• **Data**
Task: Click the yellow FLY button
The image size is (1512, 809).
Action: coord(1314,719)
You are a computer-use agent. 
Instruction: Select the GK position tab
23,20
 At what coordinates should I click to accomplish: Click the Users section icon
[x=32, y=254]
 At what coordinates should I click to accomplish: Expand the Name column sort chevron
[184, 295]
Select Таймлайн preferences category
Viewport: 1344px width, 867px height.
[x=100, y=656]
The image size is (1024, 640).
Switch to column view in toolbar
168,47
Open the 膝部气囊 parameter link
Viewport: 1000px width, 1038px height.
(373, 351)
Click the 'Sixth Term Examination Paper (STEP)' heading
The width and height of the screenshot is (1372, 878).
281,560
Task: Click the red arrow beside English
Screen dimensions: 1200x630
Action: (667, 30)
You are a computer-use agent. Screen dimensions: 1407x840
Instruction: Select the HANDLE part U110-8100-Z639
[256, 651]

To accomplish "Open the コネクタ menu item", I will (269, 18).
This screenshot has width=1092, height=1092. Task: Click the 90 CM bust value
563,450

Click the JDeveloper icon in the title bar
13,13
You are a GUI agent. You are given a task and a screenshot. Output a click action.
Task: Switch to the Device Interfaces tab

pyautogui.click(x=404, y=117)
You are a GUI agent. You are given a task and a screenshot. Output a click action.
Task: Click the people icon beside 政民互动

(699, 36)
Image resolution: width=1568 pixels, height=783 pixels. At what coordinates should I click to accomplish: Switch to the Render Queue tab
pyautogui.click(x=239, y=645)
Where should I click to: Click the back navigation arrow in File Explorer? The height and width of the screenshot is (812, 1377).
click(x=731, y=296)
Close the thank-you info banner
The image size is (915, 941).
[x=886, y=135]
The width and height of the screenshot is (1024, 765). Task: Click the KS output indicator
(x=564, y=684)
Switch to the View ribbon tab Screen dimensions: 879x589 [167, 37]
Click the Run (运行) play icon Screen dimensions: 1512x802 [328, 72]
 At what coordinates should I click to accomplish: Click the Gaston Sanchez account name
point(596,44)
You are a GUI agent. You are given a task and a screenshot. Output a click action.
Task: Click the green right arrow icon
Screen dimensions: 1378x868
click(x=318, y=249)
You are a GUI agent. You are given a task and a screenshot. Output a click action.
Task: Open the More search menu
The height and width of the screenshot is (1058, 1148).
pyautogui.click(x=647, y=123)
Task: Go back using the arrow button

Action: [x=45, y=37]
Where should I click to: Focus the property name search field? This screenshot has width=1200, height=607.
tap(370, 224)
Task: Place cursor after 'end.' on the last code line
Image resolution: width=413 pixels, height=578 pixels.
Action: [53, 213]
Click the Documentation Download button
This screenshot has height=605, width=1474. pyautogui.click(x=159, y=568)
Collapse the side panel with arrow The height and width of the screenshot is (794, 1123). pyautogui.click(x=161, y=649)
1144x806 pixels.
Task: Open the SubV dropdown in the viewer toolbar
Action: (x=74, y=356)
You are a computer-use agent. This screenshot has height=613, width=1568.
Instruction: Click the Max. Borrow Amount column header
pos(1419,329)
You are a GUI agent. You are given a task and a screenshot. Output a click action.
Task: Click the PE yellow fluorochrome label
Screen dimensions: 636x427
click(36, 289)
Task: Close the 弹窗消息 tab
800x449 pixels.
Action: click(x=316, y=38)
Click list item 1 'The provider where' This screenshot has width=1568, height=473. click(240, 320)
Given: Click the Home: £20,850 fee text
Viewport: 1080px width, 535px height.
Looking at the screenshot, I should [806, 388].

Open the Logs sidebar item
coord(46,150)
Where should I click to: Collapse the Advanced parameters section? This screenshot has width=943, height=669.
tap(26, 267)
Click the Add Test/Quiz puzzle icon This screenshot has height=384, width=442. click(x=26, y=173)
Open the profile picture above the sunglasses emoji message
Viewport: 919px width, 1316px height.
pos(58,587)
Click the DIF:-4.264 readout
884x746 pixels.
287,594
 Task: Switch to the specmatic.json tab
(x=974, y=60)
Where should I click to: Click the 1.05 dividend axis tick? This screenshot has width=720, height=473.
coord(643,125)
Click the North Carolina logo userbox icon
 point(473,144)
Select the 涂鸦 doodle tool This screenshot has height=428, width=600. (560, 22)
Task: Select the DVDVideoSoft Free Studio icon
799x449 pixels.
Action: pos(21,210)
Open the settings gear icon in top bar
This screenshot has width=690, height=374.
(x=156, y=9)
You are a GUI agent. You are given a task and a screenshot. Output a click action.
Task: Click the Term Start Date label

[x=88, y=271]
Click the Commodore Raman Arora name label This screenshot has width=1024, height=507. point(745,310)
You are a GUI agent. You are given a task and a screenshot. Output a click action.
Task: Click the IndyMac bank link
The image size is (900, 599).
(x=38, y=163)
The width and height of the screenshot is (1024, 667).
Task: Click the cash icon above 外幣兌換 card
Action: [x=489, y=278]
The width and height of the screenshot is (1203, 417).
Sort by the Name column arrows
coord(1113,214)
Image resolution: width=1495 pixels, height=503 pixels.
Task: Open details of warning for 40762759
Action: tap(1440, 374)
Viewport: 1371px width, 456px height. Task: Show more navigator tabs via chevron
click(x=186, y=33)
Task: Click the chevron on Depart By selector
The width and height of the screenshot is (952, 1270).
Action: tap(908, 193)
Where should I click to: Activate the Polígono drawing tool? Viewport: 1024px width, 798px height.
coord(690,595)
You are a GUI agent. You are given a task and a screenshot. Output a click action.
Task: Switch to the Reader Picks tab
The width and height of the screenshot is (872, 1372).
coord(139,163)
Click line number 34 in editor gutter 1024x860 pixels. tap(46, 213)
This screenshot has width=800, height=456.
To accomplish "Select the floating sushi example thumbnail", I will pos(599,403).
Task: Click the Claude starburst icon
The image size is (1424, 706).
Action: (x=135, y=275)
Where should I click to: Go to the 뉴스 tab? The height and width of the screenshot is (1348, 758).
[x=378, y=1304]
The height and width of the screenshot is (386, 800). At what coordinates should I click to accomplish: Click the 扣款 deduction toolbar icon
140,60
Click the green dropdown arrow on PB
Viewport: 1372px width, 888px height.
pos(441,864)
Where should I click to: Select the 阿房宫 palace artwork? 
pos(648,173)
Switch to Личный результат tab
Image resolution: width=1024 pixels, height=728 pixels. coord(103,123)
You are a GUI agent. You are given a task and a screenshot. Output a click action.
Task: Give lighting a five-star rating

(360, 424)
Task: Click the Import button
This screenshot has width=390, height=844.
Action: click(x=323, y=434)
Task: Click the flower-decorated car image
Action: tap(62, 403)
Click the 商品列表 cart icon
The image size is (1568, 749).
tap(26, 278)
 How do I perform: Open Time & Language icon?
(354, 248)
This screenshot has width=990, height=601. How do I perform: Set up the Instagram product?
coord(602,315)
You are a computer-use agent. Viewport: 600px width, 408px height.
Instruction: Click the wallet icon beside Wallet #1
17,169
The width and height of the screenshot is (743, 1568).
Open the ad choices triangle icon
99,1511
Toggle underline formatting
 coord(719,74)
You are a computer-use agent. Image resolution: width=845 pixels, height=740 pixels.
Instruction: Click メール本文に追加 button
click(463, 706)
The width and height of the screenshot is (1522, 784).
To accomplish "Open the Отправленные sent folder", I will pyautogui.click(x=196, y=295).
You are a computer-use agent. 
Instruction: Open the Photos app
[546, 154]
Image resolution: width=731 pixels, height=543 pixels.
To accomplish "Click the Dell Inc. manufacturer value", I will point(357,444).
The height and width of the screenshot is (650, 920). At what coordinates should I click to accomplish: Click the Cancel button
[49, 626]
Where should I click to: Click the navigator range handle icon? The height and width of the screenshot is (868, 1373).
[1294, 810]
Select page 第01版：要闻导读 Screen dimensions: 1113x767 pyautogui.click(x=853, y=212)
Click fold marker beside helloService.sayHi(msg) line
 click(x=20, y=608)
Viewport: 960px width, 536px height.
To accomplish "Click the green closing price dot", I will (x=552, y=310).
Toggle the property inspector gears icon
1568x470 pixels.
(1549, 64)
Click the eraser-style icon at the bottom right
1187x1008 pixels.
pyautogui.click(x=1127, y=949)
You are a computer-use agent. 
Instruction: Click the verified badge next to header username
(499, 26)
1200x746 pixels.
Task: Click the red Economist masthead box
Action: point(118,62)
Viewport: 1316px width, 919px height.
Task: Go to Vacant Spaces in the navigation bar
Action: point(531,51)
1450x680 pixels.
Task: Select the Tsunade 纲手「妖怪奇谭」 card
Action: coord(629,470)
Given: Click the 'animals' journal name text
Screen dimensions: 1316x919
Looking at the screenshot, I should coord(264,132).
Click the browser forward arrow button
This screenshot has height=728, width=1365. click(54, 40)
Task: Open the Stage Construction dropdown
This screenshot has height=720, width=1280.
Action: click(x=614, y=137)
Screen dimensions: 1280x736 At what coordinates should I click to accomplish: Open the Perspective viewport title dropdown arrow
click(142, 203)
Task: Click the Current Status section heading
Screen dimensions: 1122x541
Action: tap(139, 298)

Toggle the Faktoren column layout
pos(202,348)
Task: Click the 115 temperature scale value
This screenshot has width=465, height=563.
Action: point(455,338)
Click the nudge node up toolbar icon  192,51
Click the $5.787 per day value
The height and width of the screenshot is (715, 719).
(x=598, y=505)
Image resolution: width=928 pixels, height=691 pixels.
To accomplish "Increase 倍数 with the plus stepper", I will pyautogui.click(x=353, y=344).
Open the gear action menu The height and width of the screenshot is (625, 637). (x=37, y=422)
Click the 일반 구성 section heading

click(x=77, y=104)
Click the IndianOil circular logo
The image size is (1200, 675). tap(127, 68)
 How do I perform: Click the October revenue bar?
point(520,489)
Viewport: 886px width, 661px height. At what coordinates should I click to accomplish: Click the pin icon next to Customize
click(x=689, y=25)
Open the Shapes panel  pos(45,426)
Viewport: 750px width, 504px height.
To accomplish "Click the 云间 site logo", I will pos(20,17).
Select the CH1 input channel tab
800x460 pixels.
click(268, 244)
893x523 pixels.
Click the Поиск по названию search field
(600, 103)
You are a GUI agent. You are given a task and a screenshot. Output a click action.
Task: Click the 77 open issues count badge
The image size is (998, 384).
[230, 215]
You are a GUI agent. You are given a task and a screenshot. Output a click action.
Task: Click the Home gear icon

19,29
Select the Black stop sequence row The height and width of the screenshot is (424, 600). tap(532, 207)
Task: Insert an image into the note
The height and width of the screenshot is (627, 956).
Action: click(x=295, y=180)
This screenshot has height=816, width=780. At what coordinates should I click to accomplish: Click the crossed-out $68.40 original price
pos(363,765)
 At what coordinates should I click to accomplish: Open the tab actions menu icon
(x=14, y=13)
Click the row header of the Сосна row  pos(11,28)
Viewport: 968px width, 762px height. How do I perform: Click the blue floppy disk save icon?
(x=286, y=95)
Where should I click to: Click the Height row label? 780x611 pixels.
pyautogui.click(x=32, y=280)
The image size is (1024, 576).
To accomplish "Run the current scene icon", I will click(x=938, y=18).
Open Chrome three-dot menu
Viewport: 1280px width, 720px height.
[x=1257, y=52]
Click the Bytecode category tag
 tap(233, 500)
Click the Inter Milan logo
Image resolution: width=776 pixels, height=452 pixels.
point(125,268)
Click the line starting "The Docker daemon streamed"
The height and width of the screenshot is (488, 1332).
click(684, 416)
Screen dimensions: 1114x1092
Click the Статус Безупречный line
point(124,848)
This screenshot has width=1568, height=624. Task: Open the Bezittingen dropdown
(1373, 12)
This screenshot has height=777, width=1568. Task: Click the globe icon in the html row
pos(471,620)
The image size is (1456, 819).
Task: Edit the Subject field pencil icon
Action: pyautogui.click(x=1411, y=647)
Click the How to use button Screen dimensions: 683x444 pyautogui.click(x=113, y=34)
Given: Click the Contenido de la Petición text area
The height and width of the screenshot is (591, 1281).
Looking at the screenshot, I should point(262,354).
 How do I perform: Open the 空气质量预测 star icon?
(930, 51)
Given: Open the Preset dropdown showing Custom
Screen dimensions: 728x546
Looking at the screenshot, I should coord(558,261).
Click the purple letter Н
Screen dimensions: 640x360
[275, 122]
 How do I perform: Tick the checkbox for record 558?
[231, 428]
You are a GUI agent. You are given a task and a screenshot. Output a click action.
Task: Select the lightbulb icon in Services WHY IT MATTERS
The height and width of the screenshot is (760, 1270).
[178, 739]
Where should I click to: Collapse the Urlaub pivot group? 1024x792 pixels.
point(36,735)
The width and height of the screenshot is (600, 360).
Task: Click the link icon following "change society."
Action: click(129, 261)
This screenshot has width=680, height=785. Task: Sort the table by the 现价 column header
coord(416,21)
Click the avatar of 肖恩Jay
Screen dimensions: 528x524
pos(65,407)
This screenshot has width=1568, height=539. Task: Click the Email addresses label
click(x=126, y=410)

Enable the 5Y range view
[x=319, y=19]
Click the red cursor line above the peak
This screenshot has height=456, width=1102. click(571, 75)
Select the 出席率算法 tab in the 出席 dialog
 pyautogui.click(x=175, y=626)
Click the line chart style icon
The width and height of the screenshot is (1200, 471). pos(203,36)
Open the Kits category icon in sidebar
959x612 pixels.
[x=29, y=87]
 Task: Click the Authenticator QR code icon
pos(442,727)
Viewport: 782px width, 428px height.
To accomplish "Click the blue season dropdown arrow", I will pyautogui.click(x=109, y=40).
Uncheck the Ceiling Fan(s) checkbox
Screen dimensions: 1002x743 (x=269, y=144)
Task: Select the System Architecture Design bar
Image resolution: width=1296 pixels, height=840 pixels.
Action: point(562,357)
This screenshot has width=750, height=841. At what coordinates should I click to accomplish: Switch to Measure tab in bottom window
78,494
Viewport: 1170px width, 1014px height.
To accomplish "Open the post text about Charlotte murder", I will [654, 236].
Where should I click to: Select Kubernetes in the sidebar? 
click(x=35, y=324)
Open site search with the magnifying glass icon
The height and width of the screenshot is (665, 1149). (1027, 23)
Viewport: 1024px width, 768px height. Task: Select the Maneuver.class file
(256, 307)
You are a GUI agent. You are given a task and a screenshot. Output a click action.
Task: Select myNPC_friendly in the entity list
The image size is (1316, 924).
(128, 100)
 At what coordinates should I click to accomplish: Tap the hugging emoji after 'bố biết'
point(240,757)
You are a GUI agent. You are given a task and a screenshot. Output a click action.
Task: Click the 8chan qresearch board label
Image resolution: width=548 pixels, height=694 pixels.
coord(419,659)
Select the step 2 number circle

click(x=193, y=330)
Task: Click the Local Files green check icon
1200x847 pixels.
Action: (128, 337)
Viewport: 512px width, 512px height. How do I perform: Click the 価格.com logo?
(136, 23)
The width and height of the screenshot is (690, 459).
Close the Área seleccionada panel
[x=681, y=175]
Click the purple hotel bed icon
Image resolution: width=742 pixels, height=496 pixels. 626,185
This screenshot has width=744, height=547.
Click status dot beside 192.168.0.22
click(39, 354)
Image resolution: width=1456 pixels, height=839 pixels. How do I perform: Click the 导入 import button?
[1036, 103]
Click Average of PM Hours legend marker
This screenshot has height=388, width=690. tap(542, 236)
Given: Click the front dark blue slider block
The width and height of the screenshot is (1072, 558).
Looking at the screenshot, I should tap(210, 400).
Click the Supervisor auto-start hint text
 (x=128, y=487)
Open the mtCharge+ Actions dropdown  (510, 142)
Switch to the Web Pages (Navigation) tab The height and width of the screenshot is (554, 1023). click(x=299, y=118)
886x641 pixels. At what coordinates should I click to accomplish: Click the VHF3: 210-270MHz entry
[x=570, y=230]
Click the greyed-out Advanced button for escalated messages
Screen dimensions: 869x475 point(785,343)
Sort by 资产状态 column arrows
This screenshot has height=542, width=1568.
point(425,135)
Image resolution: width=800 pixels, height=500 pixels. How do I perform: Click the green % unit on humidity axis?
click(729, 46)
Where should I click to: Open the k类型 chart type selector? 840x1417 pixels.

• **Work required**
On how many lines of the material does the word "list" appear? Reply with the number alone.

• **Exercise result**
2